Conforme el detective conducía a Weir hacia la puerta, Kara dijo:

—Esperen. Examinen sus dientes. Muévanlos un poco, sobre todo las muelas.

Weir se puso tenso al ver acercársele a Sellitto.

—No puede hacer eso.

—Abre —estalló el corpulento detective—. ¡Ah! y lo que te dije de los huevos sigue en pie.

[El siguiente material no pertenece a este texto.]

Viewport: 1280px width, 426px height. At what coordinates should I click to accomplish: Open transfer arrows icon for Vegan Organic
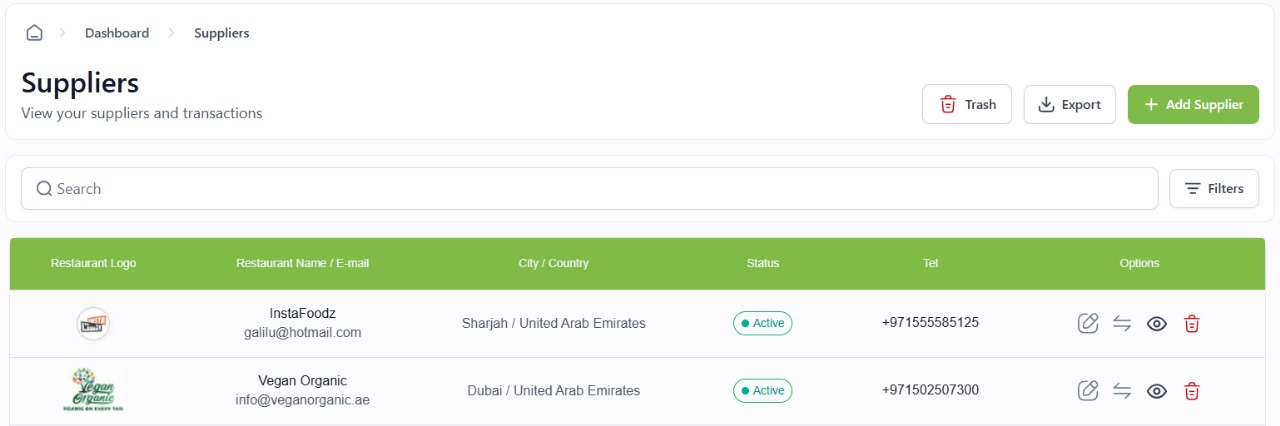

El Prestidigitador suspiró.

—A la derecha, en el molar superior. Me refiero a mi derecha.

Sellitto echó una mirada a Rhyme, introdujo los dedos en la boca de Weir y tiró con suavidad. Al salir, los dedos sostenían un diente falso, dentro del cual había una pequeña pieza de metal doblado. El detective lo volcó sobre un panel de examen y le volvió a colocar el diente.

—Es muy pequeño. ¿De verdad le sirve para algo? —preguntó Sellitto.

—Oh —dijo Kara examinándolo—; con eso, sería capaz de abrir un par de esposas reglamentarias en unos cuatro segundos.

—Eres demasiado, Weir. ¡Venga!

A Rhyme se le ocurrió otra cosa:

—Oye, Lon: cuando nos ha ayudado a encontrar la ganzúa en el diente, ¿no te ha dado la impresión de que podía tratarse de una pequeña «desorientación»?

—Tiene razón —asintió Kara.

Weir pareció indignarse cuando vio que Sellitto se disponía a buscar de nuevo. Esta vez, el detective comprobó todos y cada uno de los dientes. Encontró una segunda ganzúa en otro diente falso parecido al primero, en la fila inferior izquierda.

—Voy a asegurarme de que te ponen en un lugar realmente especial —dijo el detective en tono amenazante. A continuación llamó a otro oficial para que entrara en el cuarto y le colocara unos grilletes dobles en los tobillos.

—Así no puedo andar —se quejó Weir casi sin aliento.

—Anda a pasitos —dijo Sellitto con frialdad—. No tienes más que andar pasito a pasito.